------ MATERIAL FOR THIS TASK ------

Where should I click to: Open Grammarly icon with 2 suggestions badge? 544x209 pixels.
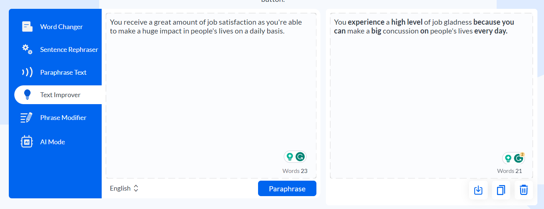(x=519, y=158)
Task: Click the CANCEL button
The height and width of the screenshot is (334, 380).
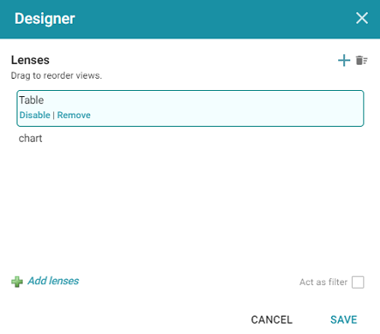Action: [272, 320]
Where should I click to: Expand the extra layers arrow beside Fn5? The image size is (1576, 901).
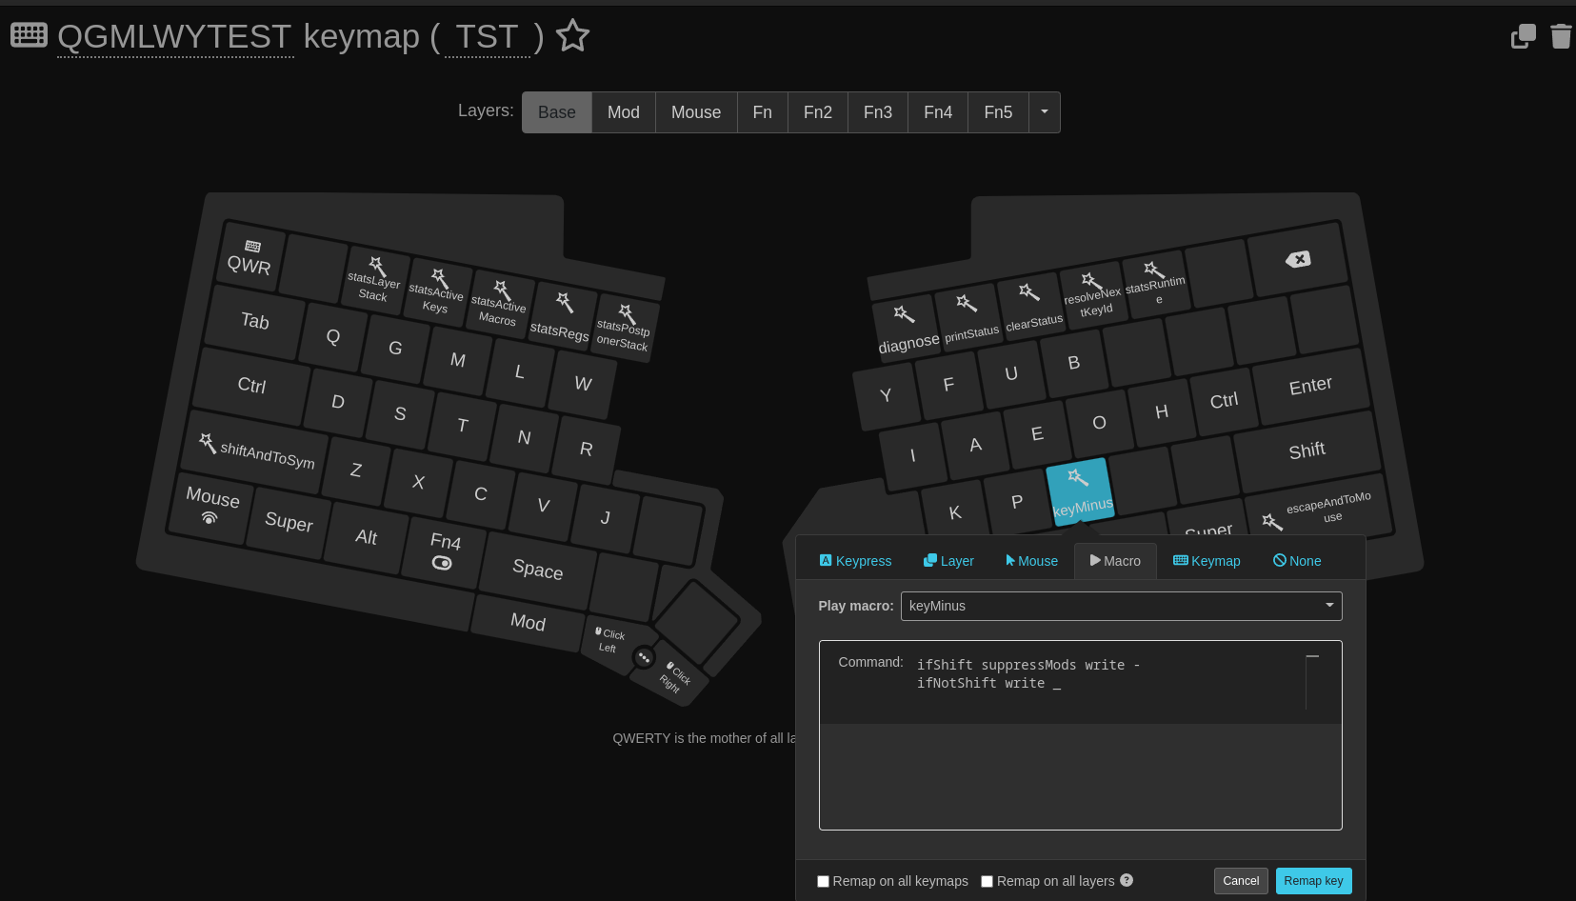pyautogui.click(x=1044, y=111)
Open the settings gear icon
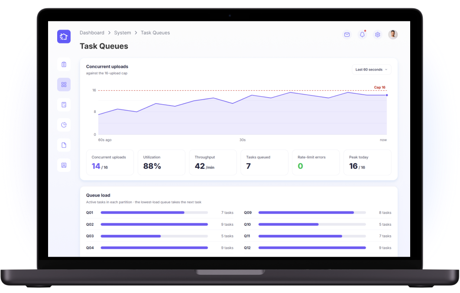The width and height of the screenshot is (460, 293). 378,35
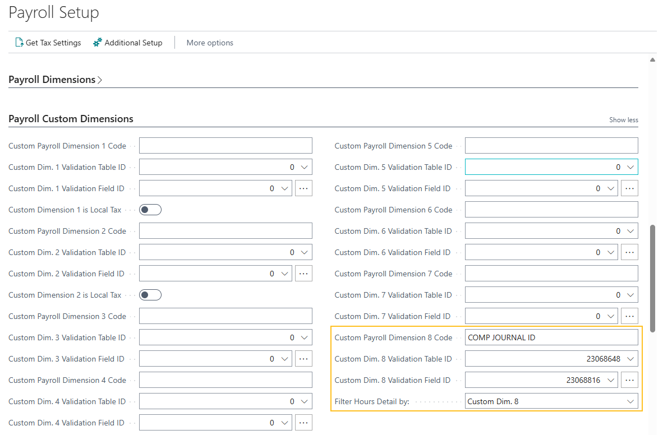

------

* WHAT TO WORK ON *
Can you put every text line of the items above into a JSON list of strings, one string per line, with blank lines and pictures left out?

* RESULT OF THIS TASK *
[
  "Where should I click to: Open Grammarly icon with 2 suggestions badge? 544x209 pixels.",
  "(x=519, y=158)",
  "Task: Click the CANCEL button",
  "The height and width of the screenshot is (334, 380).",
  "Action: [272, 320]",
  "Where should I click to: Expand the extra layers arrow beside Fn5? The image size is (1576, 901).",
  "pyautogui.click(x=1044, y=111)",
  "Open the settings gear icon",
  "The width and height of the screenshot is (460, 293). 378,35"
]